To value our positions we want to multiply them by the returns in the following minute. I have a preference for moving the returns back in time by one step, so that I can see what the gross PnL of a particular signal was, you might prefer to move your signal forward in time for it to align with when you would have realised the gross PnL. You say tomato, I say tomato.
(positions*returns_df.shift(-1)).cumsum().plot(grid=True)
<AxesSubplot:>
As we can see lines go bottom left to top right, what every quant is looking for. Let's take a look at the portfolio as a whole and and compare it with buying and holding 1000 USD of BTC, ETH and BNB.
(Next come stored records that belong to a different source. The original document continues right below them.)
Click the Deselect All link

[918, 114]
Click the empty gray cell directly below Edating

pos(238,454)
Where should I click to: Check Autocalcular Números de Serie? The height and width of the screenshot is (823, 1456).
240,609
NB. For the quick minded reader, you'll see I cumulatively summed percentage returns. Very naughty you might say, I should have used log returns or cumulatively multiplied. I say bite me I'm a maverick, or more accurately, that I am just betting 3000 USD each day with no compounding, whichever answer you prefer.
strategy_pnl = (positions*returns_df.shift(-1)).sum(1)
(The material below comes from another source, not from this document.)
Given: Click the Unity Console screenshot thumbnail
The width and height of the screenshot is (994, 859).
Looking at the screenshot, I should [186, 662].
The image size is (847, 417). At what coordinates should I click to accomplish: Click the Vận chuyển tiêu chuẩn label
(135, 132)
hold_pnl = (1000 * returns_df).sum(1)
create_pnl_srs(strategy_pnl, 'Strat')
create_pnl_srs(hold_pnl, 'BnH')
Ok so we outperformed the market by quite a bit. In fact on \$ 3000 we made
strat_gross_pnl = strategy_pnl.sum()
strat_returns = 100 * strategy_pnl.sum() / dollars_at_risk
strat_sr = np.sqrt(260) * strategy_pnl.resample('B').sum().mean() / strategy_pnl.resample('B').sum().std()
print(f"Gross Pnl: ${strat_gross_pnl:.2f}\nReturns: {strat_returns:.2f}%\nSharpe Ratio: {strat_sr:.2f}")
Gross Pnl: $12319.90 Returns: 410.66% Sharpe Ratio: 9.73
When compared with buy and hold which did
bnh_gross_pnl = hold_pnl.sum()
bnh_returns = 100 * hold_pnl.sum() / dollars_at_risk
bnh_sr = np.sqrt(260) * hold_pnl.resample('B').sum().mean() / hold_pnl.resample('B').sum().std()
print(f"Gross Pnl: ${bnh_gross_pnl:.2f}\nReturns: {bnh_returns:.2f}%\nSharpe Ratio: {bnh_sr:.2f}")
Gross Pnl: $-1239.96 Returns: -41.33% Sharpe Ratio: -0.69
Not bad at all! I hear you clamour. Why didn't we start trading yesterday? I hear you shout. Well, there's a catch, there's always a catch.
So we've demonstrated a process which you might follow as an easy introduction to statistical arbitrage, but unfortunately it's flawed for a multitude of reasons:
But never fear dear reader, we can build upon this start. We can start to include more sophisticated signals, with multiple time horizons and mean-variance optimisation thrown in to boot. We can layer in other pieces of data and increase the universe of symbols and locations we trade. There is plenty more work to do here.